Requiem: Mozart's Death in Words and Music

Requiem: Mozart's Death in Words and Music

Numerous recordings have been made of Mozart’s Requiem, but this one is different. Conductor Manfred Honeck frames the movements Mozart completed before his death in 1791 with a variety of other material, contextualising the composer’s Catholic faith and his thoughts on death. Mozart’s Masonic Funeral Music (Maurerische Trauermusik) is included, as are the beatific “Laudate Dominum” (from the Vesperae solennes de confessore) and the beautiful motet Ave verum corpus. Funeral bells, poetry and snatches of Gregorian chant are also incorporated, as are visionary extracts from the Book of Revelation, read by actor F. Murray Abraham (Salieri in Miloš Forman’s 1984 movie Amadeus).

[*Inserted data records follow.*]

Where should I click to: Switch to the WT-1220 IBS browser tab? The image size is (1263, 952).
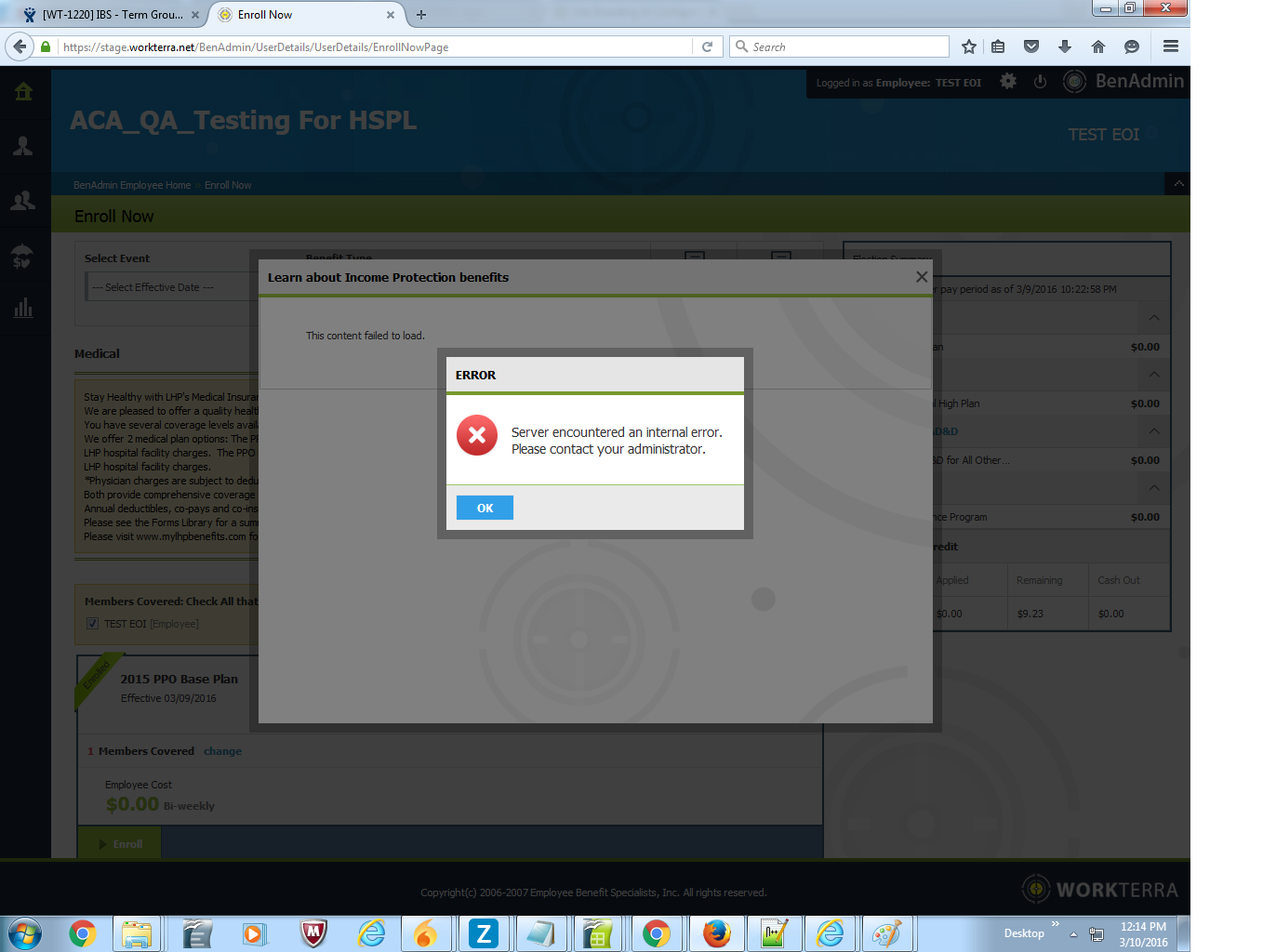[112, 15]
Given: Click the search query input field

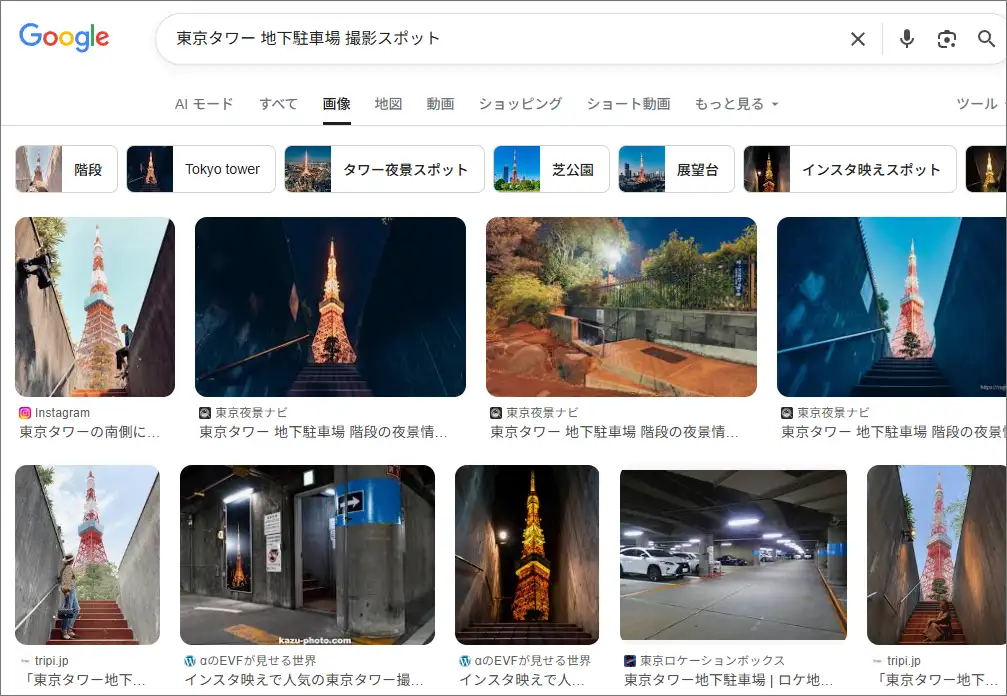Looking at the screenshot, I should click(x=500, y=39).
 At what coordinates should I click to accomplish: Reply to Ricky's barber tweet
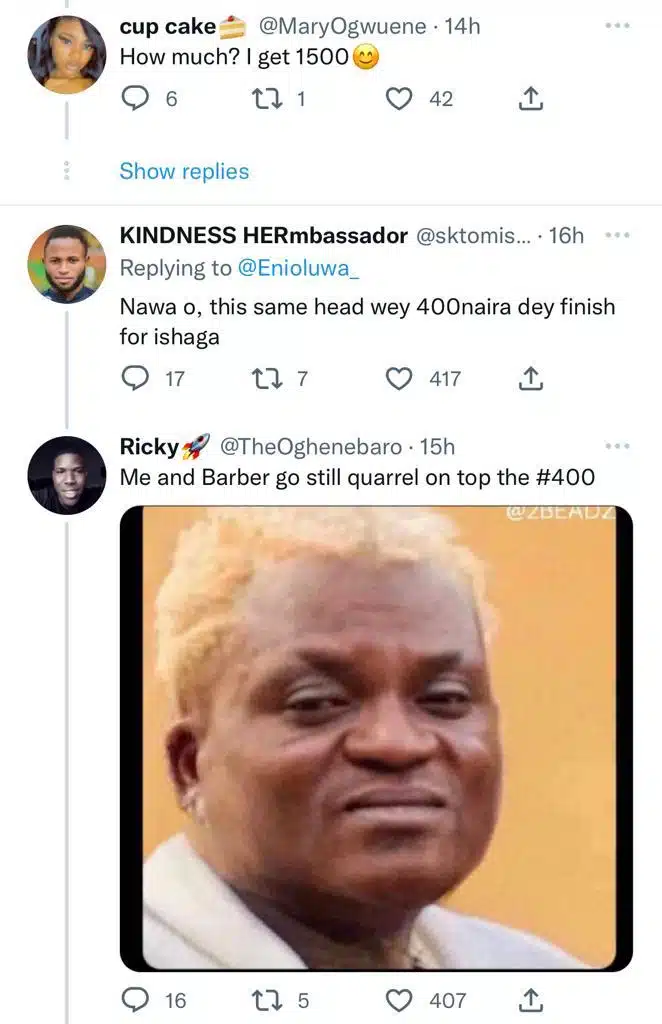(x=134, y=1000)
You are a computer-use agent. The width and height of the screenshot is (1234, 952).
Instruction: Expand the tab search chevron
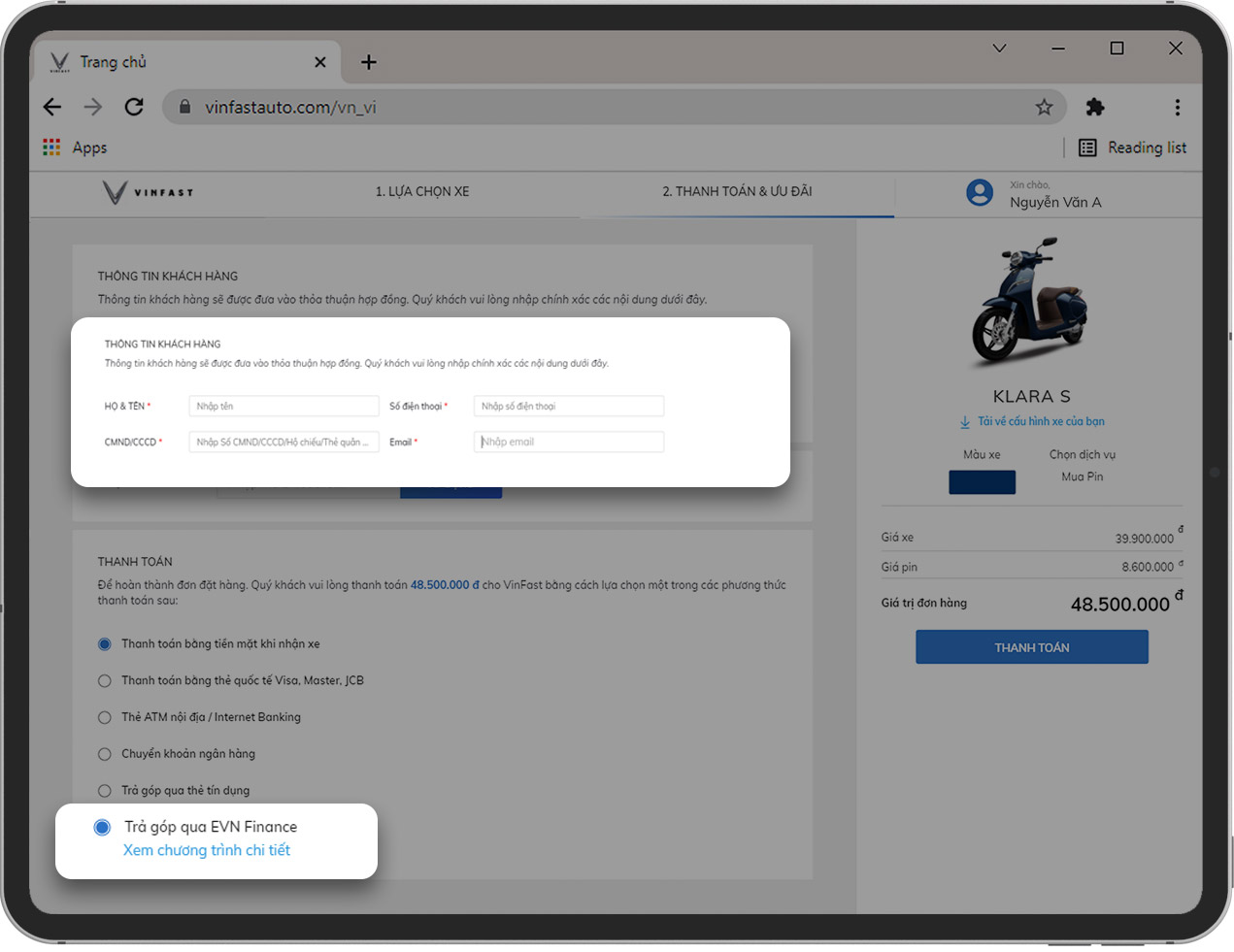(x=999, y=49)
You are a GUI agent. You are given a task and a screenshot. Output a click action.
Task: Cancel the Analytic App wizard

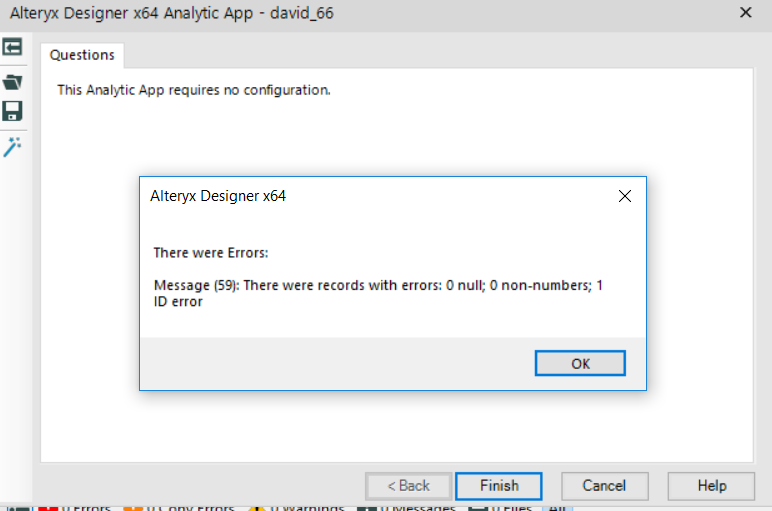[x=604, y=486]
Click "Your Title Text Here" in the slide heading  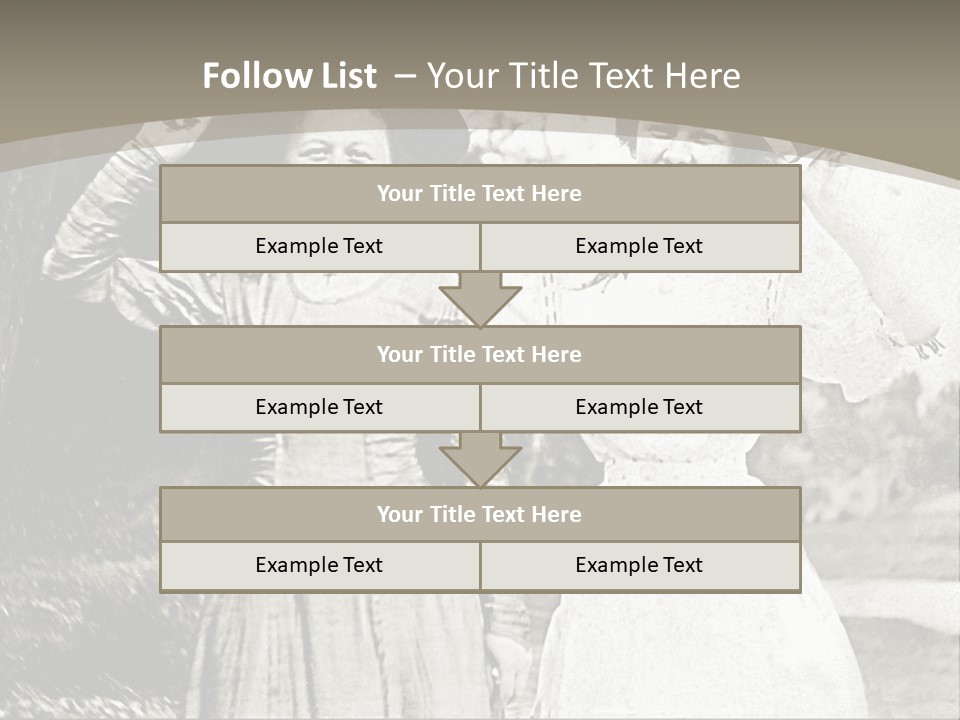pos(583,76)
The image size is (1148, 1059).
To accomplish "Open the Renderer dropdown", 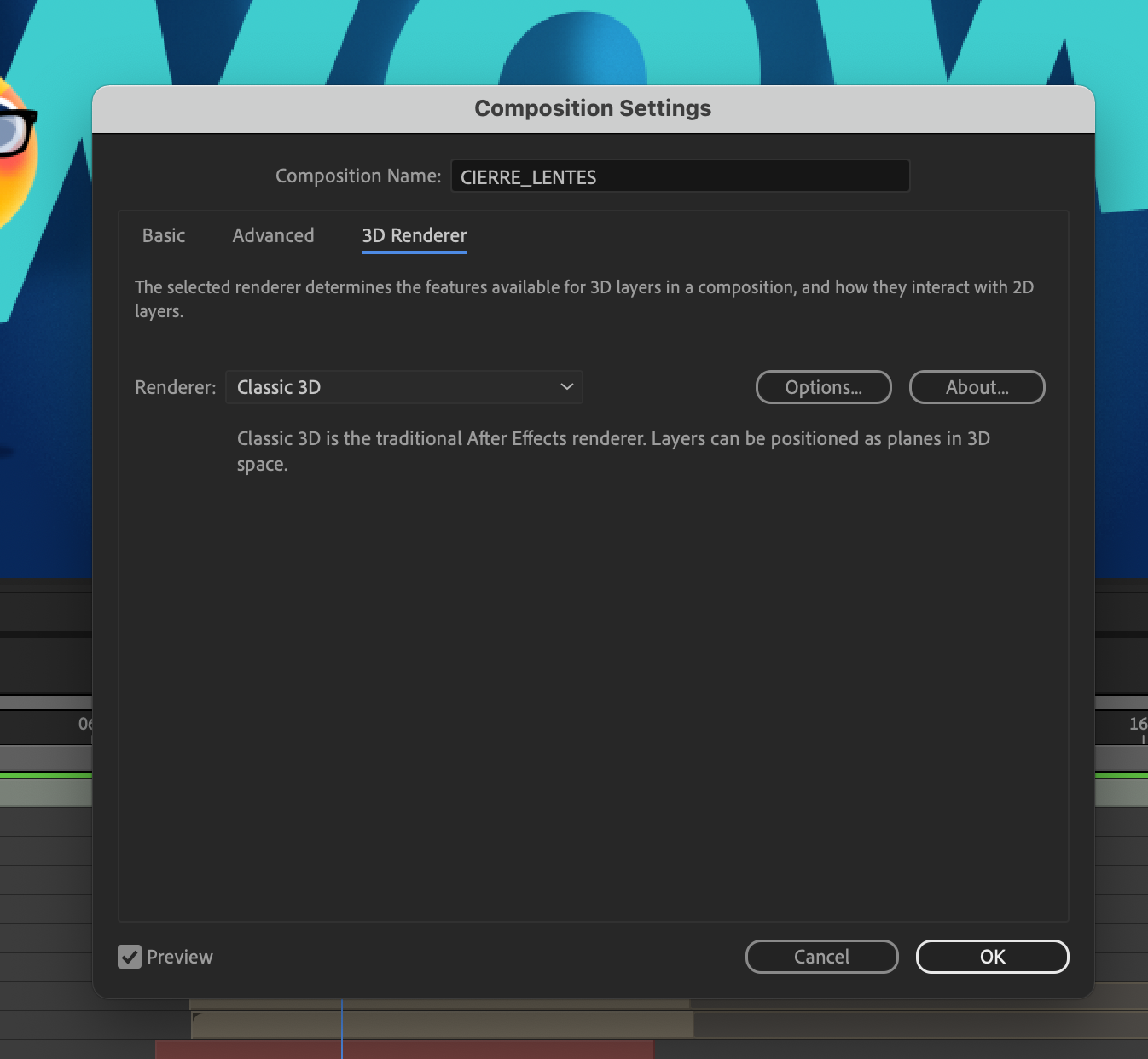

Omitting the movements added by Süssmayr after Mozart’s death (Süssmayr’s version of the Requiem being the most usually performed), Honeck directs an emotionally hard-hitting performance, fearsome in the dramatic “Dies irae” and intensely turbulent in the “Confutatis”. He has a solid team of soloists, and the outstanding Pittsburgh Symphony Orchestra and The Mendelssohn Choir of Pittsburgh are unfailingly responsive to the forensic detail of Honeck’s gripping interpretation.